Sermon: Create in me a clean and simple heart (Ash Wednesday 2020)


Ash Wednesday
February 26, 2020
Psalm 51


            “Create in me a clean heart O God, and renew a right spirit within me! Cast me not away from your presence, and take not your Holy Spirit from me. Restore to me the joy of your salvation, and uphold me with your free spirit.” [LWB Setting 1]

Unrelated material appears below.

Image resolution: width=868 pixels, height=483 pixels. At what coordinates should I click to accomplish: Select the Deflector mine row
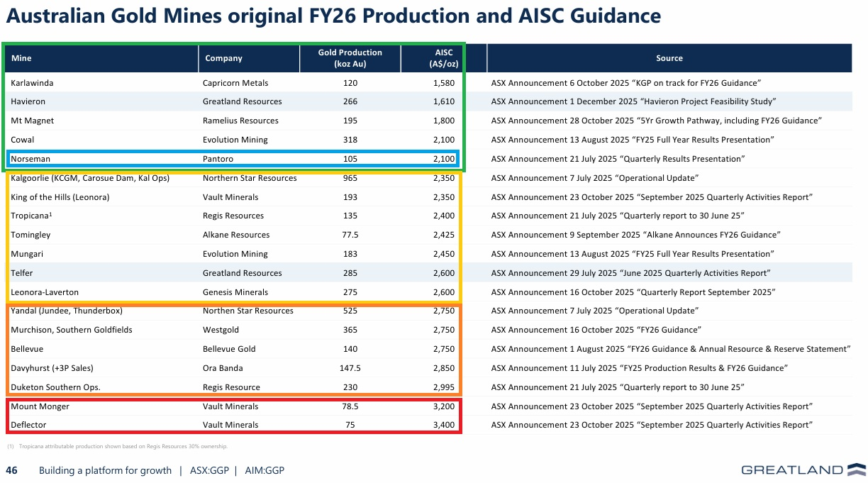pyautogui.click(x=234, y=425)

            You may recognize that tune and of course those words from LBW Setting 1. That’s the hymnal I grew up with, and those are the words and tune that are written on my heart and always will be. We sing that each week here, though usually with a different tune. It is the standard offertory hymn, generally sung as the offering is brought forward and we prepare for communion. During Lent, though, this ancient text serves for us a different purpose. We heard it today as our Psalm reading – as we do every Ash Wednesday and every Holy Week and sometimes at some other point during Lent. And this is with good reason, because Psalm 51 is the quintessential Lenten Psalm, because of its deeply penitential nature. Tradition says that King David wrote this Psalm after being confronted regarding his series of mishaps in which he coveted someone else’s wife (Bathsheba) as she bathed on the roof, then arranged to have her husband Uriah killed in battle, then took Bathsheba as his own wife. (It’s a great story for teaching confirmation students about the 10 Commandments, because David epically breaks so many of them in so short a time!) When David’s prophet Nathan confronts him, David is deeply contrite, and he writes this Psalm.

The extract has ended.